Tanto assim é que quando um estrangeiro chegava a Persépolis, a antiga capital do império persa, logo à entrada da cidade os soldados costumavam perguntar o que o forasteiro trazia na bagagem. E se ele, como sói acontecer, respondia que trazia na bagagem Amor, os soldados corriam a seus pertences com o fito de pesá-los em grandes balanças, a que denominavam adashes. E, conforme o resultado da pesagem, deixavam ou não que o forasteiro adentrasse os portões da velha metrópole.

Calcula a lenda que de mil forasteiros, novecentos e noventa e nove entravam na cidade sem problemas – apenas um acabava ficando de fora por não apresentar, na bagagem, sequer um miligrama de Amor. E a este ser oco de si, infinitamente mais vazio que leve, chamavam de eliasheu, que no persa antigo quer dizer “pesado como o demônio”…

O AMOR E SEU LUGAR

Os índios do Chaco paraguaio têm um lugar bem preciso para o Amor – o Amor fica no coração, e, no sonoro guarani que lhes marca a língua desde as origens, ele se chama taihú.

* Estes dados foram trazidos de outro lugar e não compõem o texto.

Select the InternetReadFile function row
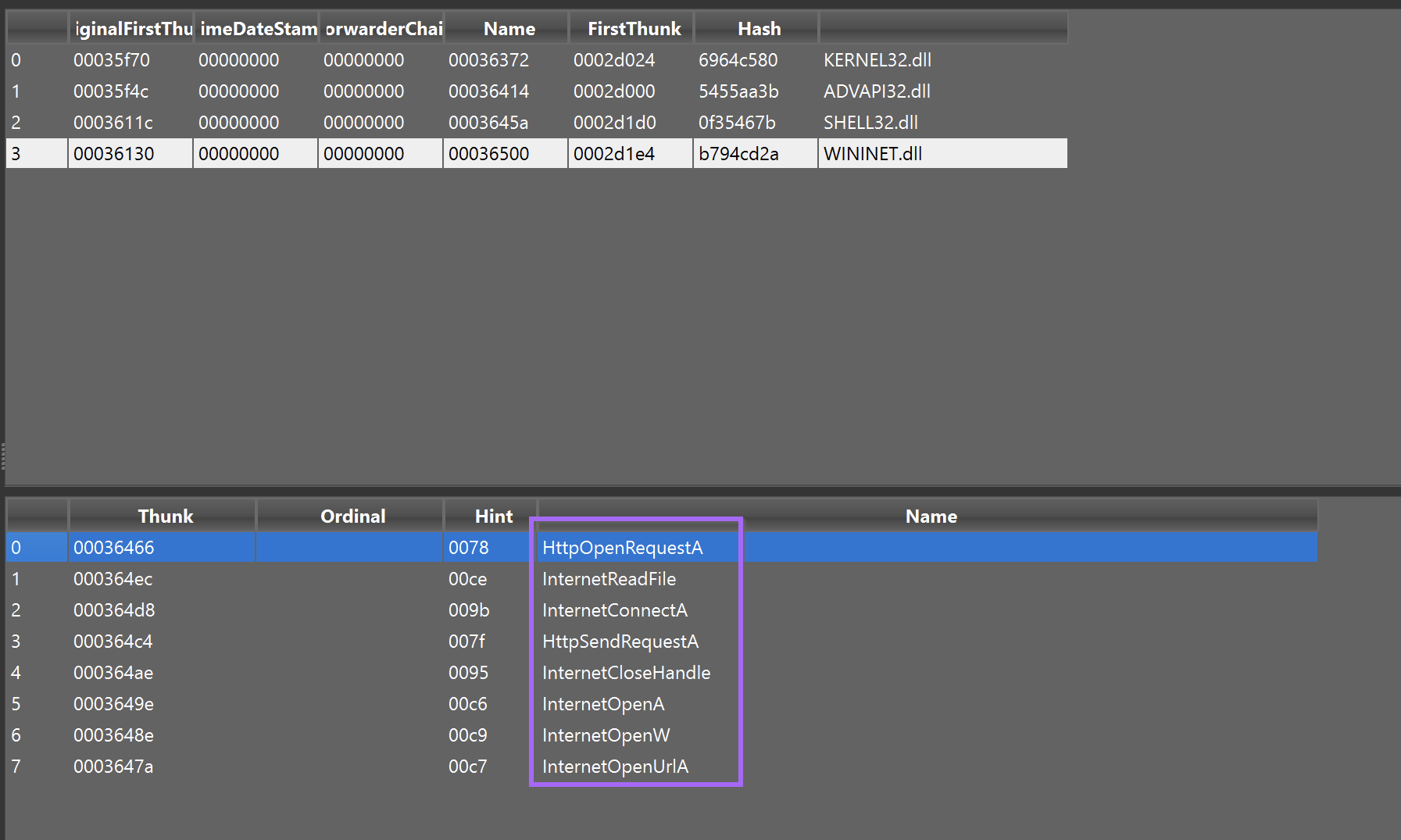The height and width of the screenshot is (840, 1401). pyautogui.click(x=609, y=579)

Quando mordidos pela paixão mais enlouquecida, os índios usam enfurnar-se nas matas dias e dias até que o sentimento incômodo desapareça de vez e completamente. A paixão não é, para eles, taihú, mas o seu exato oposto. Taihú faz a criança adormecer ao regaço da mãe; taihú leva um homem e uma mulher a viver juntos por muitos e muitos anos, com os filhos crescendo em torno; taihú é a mão suave do destino criando a vida no coração feito ela fosse um passarinho.

Denominam, os guaranis, de mburucuyá, aos apaixonados de toda sorte – e costumam ter muita piedade da tragédia sentimental que estes encarnam, pois a paixão não tem lugar no corpo. Tanto pode fazer doer a cabeça quanto impedir que as pernas andem com a mesma desenvoltura.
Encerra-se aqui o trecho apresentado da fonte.